As a rational person, you are a film director but also a mathematician, what can you imagine as a solution to the current situation?

The surrender of Russia, the return of all occupied territories – including Crimea and the Donbass region, followed by the trial of the war criminals at the International Court of Justice in The Hague. The next step is the de-Sovietization of Russia. A similar process was to take place as in Germany after the end of World War II, when society was denazified. One has to be clear that the Soviet ideology and system are alive and that Putin and his regime are direct descendants of Stalin. For years, the West has ignored the crimes of “new Russia,” preferring to do business with her. Now is the time to face evil and defeat it.

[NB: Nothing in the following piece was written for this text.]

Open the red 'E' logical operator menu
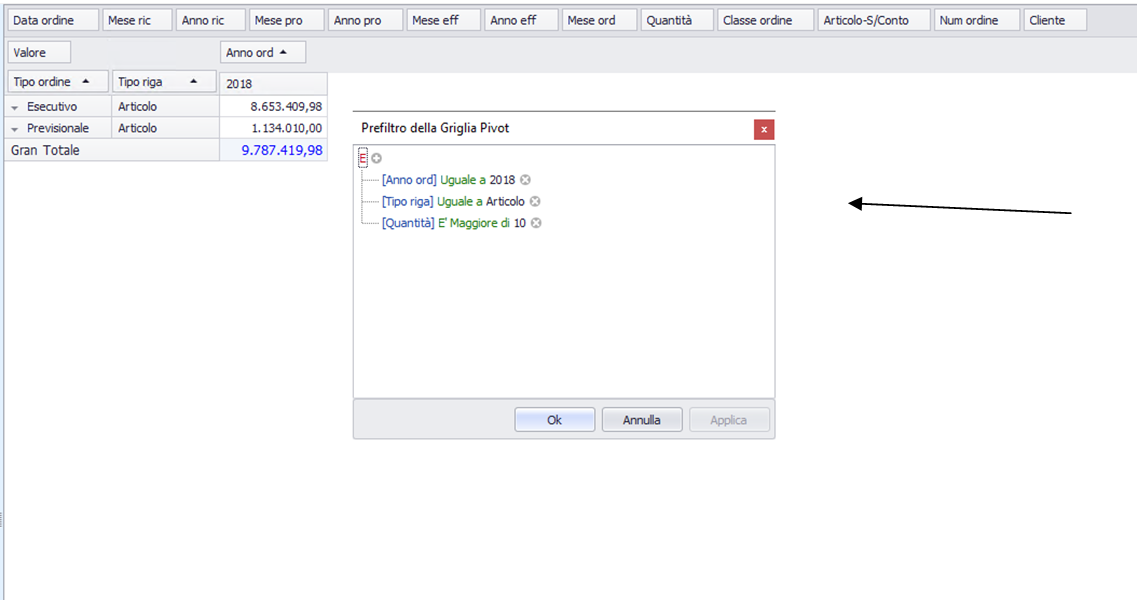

You are about to finish your documentary The Natural History of Destruction. What topics are you currently working on?

I just got a movie called Kiev trial based on archival footage of the trial of Nazi criminals that took place in Kyiv in 1946. Now I’m working on The Natural History of Destruction, another archive film inspired by WG Sebald’s essay. The film is about the Allied bombing of German cities during World War II. It is about the use of the civilian population as a “weapons of war”. A topic that is still very relevant today. In April of this year I wanted to start preparing for the shooting of the feature film Chapter Yar begin. Half of the shooting was to take place in Kharkiv and the other half in Lviv.

Salzgeber donates all income generated from streaming via vimeo to the “Queere Nothilfe Ukraine” fundraising campaign of the Action Alliance Against Homophobia eV.